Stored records
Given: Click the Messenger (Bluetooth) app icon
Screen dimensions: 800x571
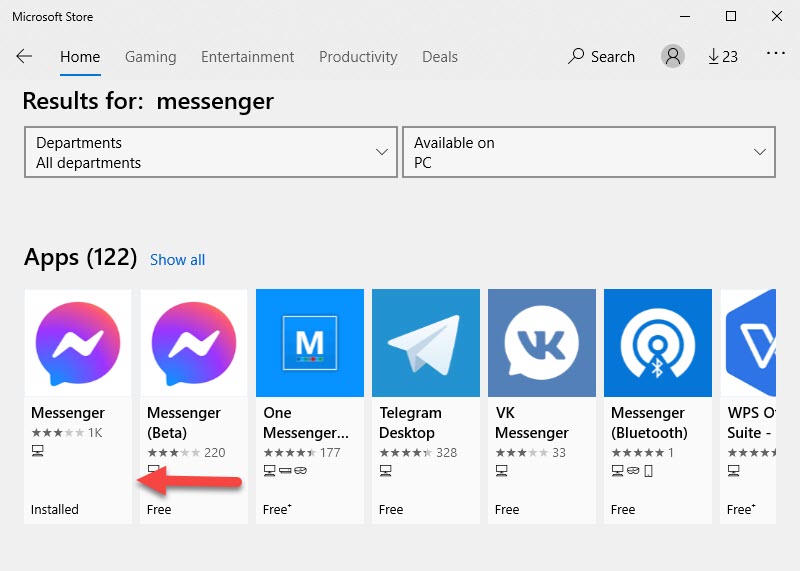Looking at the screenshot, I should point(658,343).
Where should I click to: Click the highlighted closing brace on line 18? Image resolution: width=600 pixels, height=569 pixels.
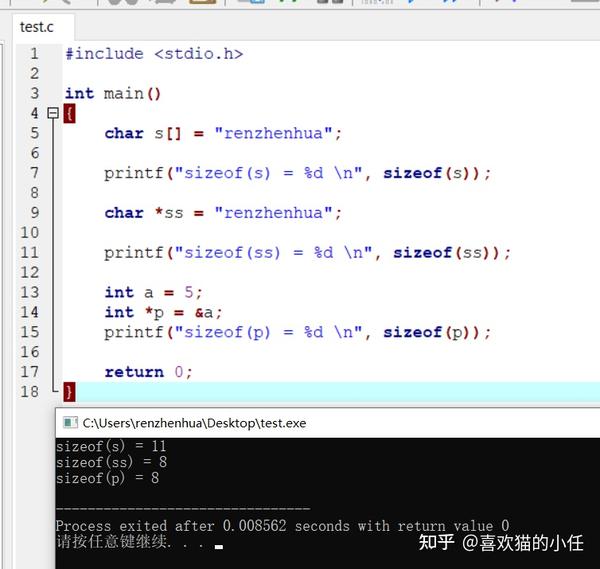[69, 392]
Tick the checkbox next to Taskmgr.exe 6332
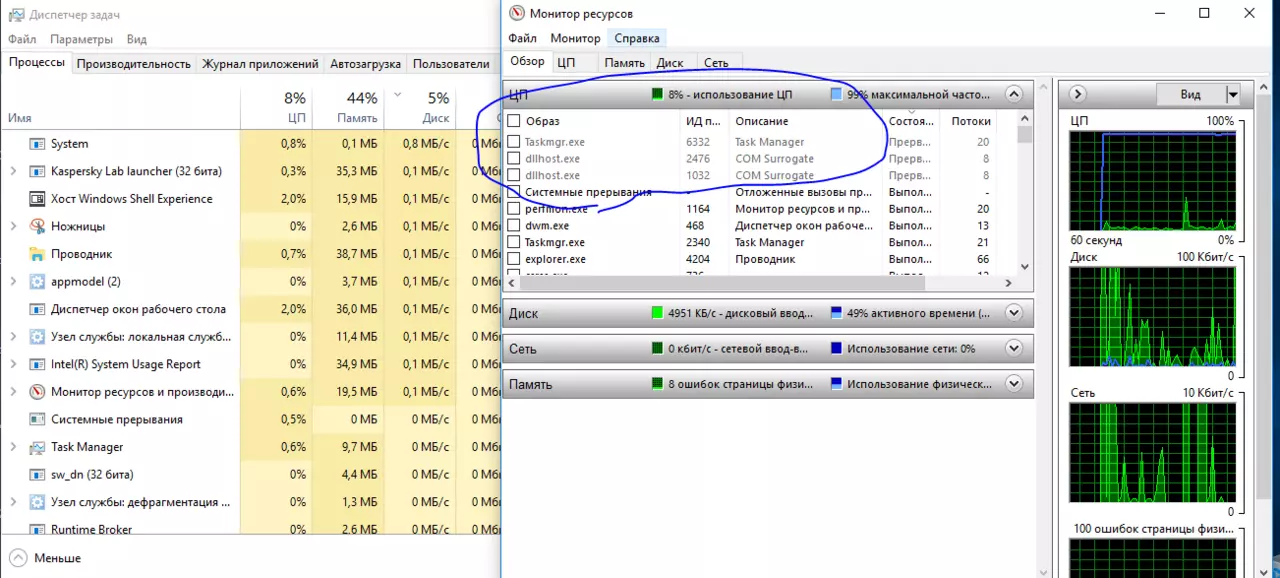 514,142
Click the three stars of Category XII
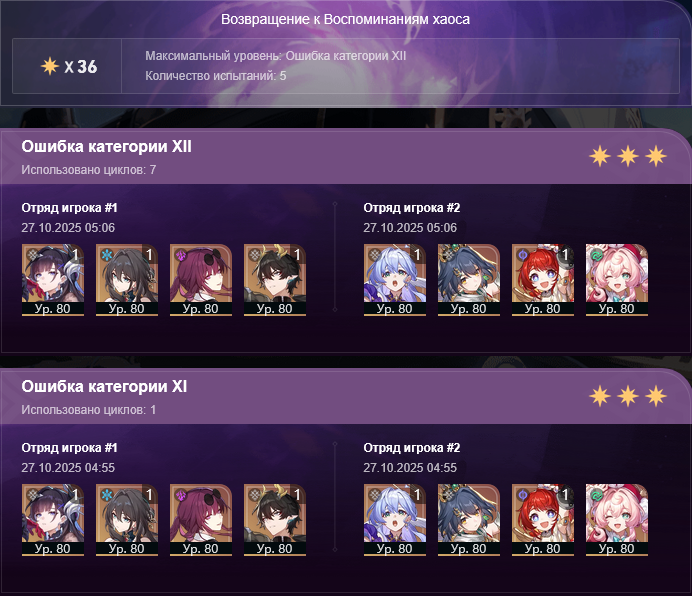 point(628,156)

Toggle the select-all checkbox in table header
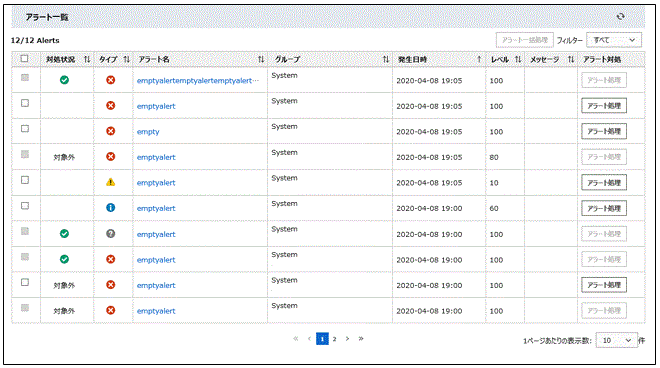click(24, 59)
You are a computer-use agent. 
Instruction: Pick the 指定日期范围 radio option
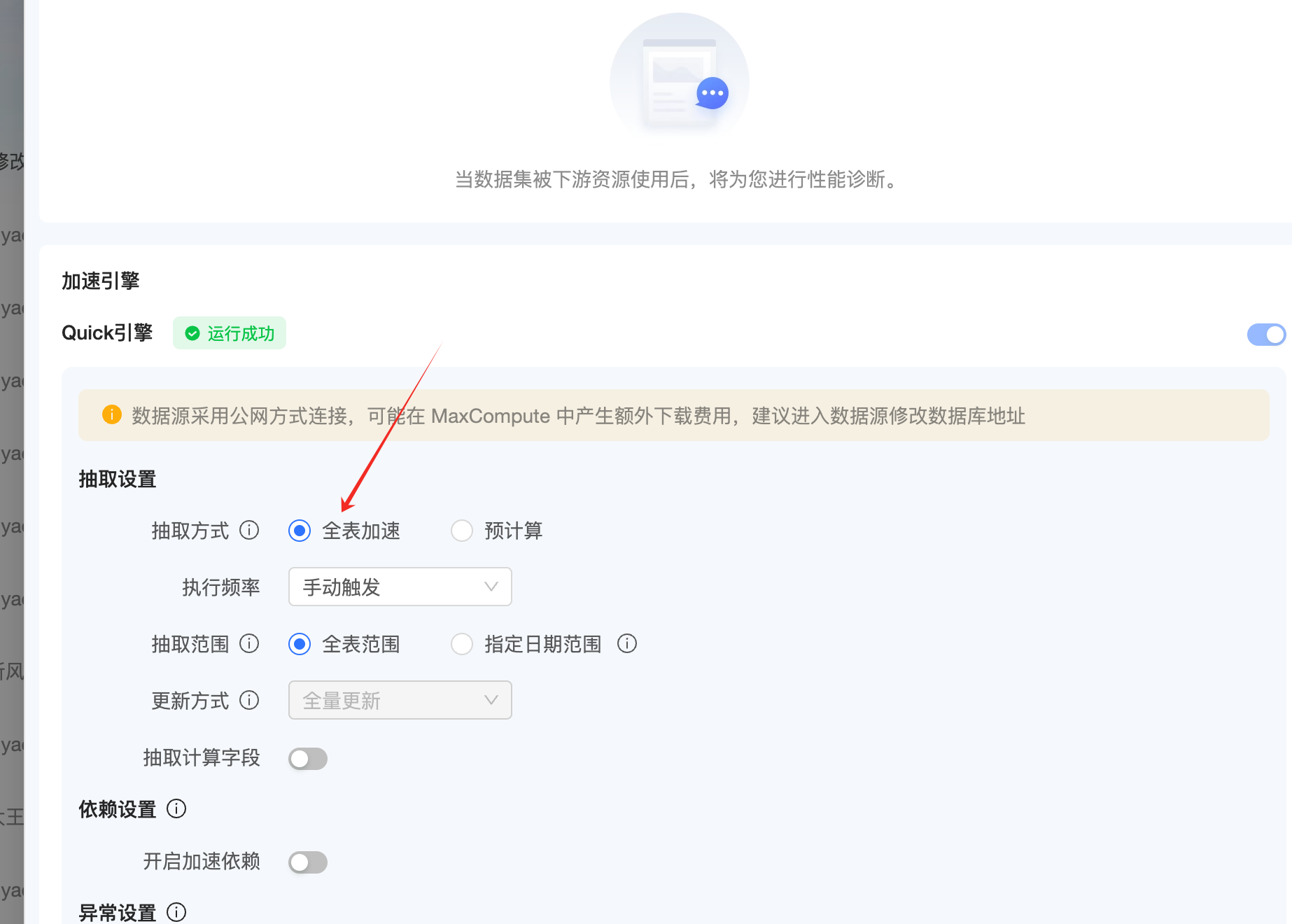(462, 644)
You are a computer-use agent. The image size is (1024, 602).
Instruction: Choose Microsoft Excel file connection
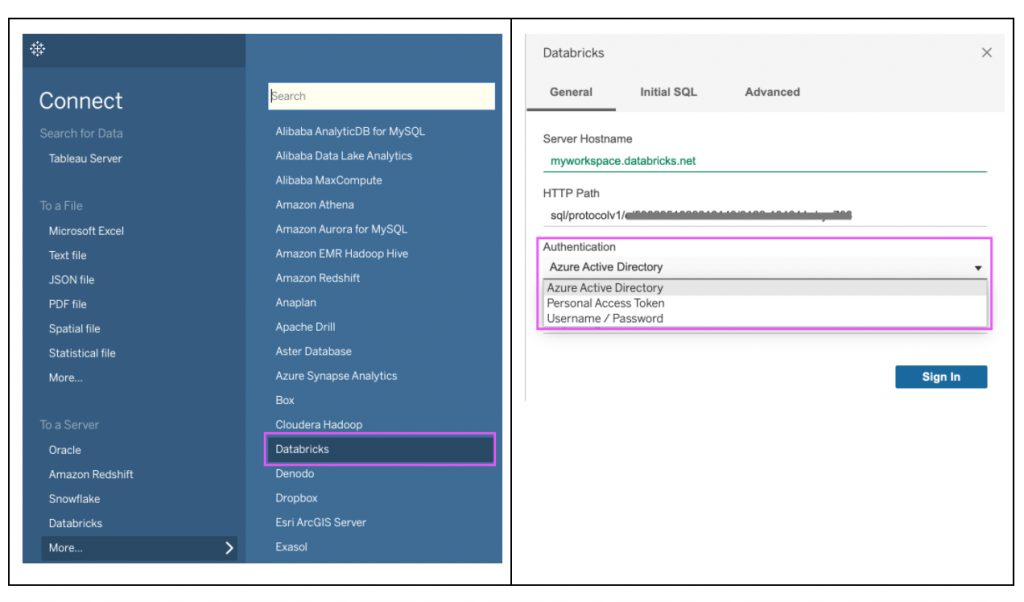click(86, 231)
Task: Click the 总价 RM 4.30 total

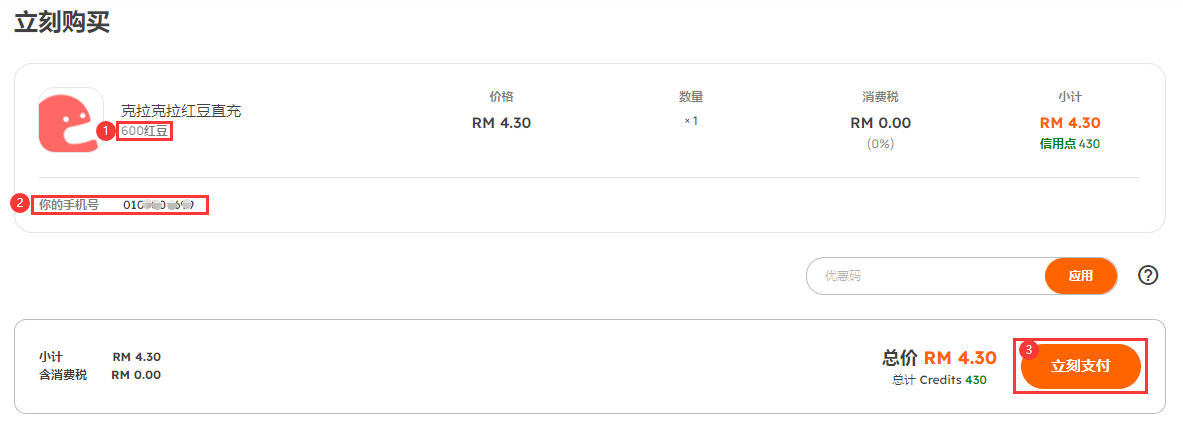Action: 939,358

*TASK STATEMENT*.
Go to the line that contains "Instruction: Pick the 指定日期范围 radio option" and copy it and every line after it through the end of the entries, exactly, without the pictures.

*SOLUTION TO THIS EXERCISE*.
Instruction: Pick the 指定日期范围 radio option
(462, 644)
You are a computer-use agent. The image size is (1024, 602).
Instruction: Choose Microsoft Excel file connection
click(86, 231)
Task: Click the 总价 RM 4.30 total

Action: 939,358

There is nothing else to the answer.